Lawrence club owner files legal action challenging Douglas County health order limiting hours
photo by: Journal-World File Photo
The owner of an adult entertainment club in Lawrence is taking legal action against a Douglas County health order that restricts its hours of operation.
A health order had required Douglas County establishments with liquor licenses to stop serving alcohol at 9 p.m. and to close at 10 p.m. beginning Sept. 4, the Journal-World has reported. The order came amid rising numbers of cases of COVID-19 in the area.
The petition, filed late last week in Douglas County District Court, asks the court to prohibit the county from closing Paradise Saloon during “statutory operating hours.” Under Kansas law, venues, clubs and bars can serve alcohol anytime from 6 a.m. to 2 a.m.
Paradise Saloon, 1697 Highway 40 in Lawrence, is licensed as a private club, meaning it is not open to the general public and therefore “the general public is not adversely affected,” according to the petition.
But in a letter to Robert E. “Tuck” Duncan, attorney for the club, the director of Lawrence-Douglas County Public Health wrote that at 10:30 p.m. Sept. 25, the club had its lights on and more than 10 cars in the parking lot and was in violation of the health order. The letter stated that continued noncompliance may result in fines and/or legal action, and that the business may be subject to “injunctive relief, including closure.”
Duncan, in the petition, wrote that the club and its owner, Zach Snyder, would “suffer irreparable injury” unless the court grants a temporary restraining order and injunction to prevent the county from restricting the club’s hours of operation.
“Being closed when there have been no reports of any cases of infection at this establishment, and where social distancing and mask wearing are practiced, will cost the Plaintiff thousands in revenue and potentially harm the enterprise such that it would have to close permanently,” the petition states. “Most of the business activity at Plaintiff’s establishment occurs after 9:00 p.m.”
In addition, the petition states that if establishments’ hours must be restricted, the time of day should be at the discretion of the licensee. Although early evening hours may be prime time for some businesses, that’s not the case for nightlife entertainment, Duncan said.
The health department’s warning letter came a few days before an Oct. 1 health order that loosened restrictions to allow bars, restaurants and entertainment venues to serve alcohol until 11 p.m. and stay open until midnight.
Duncan said the change was “immaterial,” and the underlying principle of the petition was the same.
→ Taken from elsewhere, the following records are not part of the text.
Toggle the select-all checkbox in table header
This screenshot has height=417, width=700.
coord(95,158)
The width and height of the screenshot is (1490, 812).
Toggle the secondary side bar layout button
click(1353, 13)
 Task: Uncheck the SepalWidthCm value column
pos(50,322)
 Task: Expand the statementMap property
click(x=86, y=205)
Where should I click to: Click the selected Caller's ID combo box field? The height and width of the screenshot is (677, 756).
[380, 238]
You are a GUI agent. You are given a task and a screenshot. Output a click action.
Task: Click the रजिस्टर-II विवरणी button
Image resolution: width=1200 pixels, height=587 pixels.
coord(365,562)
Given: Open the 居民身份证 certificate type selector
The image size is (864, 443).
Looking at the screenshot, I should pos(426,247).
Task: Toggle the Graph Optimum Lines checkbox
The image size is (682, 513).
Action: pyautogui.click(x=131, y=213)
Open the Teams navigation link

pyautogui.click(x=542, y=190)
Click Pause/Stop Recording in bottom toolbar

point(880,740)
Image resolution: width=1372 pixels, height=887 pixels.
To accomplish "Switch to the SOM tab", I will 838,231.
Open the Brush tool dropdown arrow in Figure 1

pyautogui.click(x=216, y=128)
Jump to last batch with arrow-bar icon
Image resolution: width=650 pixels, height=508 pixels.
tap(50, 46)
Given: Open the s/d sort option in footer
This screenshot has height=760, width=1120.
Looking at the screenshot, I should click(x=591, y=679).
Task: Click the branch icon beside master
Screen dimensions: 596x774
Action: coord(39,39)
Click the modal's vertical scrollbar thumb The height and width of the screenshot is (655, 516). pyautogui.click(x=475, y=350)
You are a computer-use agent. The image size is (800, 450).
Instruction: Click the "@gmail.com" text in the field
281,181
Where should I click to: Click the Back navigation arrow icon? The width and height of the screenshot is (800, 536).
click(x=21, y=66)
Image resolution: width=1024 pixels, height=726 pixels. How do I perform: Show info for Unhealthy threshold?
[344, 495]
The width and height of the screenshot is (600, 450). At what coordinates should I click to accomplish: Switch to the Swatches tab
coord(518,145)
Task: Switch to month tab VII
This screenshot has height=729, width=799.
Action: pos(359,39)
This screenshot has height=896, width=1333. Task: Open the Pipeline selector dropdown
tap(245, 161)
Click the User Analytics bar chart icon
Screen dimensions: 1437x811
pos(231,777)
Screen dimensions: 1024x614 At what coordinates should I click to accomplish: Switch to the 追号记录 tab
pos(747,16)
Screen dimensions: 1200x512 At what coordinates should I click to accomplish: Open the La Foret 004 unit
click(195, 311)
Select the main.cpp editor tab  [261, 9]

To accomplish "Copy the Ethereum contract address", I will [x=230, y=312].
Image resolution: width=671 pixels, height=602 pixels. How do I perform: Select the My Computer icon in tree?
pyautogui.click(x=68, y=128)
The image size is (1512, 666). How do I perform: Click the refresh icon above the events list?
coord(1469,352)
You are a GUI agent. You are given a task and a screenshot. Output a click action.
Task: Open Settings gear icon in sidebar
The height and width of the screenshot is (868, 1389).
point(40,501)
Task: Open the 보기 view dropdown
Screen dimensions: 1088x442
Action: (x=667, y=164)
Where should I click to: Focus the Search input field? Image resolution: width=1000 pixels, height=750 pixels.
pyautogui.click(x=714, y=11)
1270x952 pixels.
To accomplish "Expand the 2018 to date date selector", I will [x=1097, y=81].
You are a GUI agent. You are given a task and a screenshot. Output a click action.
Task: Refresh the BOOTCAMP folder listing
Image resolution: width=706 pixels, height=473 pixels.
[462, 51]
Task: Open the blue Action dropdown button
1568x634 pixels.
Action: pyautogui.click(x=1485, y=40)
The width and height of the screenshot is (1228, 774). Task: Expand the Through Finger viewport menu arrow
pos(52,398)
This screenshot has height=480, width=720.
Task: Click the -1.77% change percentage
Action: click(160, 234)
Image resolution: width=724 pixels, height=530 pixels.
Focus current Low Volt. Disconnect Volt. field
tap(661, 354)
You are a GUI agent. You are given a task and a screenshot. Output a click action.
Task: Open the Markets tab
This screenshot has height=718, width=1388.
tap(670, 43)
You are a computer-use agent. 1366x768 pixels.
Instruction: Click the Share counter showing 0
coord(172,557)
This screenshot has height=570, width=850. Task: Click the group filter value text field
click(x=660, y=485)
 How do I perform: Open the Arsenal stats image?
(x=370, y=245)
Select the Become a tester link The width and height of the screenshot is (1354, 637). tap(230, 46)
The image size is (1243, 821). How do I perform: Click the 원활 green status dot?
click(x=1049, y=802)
The petition also argues that the portion of the health order restricting to certain hours establishments’ “cocktails-to-go” services, which the Kansas Legislature has allowed during the pandemic, is not justified. It asks that that portion be stricken from the health order.
Karrey Britt, a spokesperson for Douglas County, said the county has no comment on pending litigation.
As of Tuesday afternoon, a hearing date had not yet been set.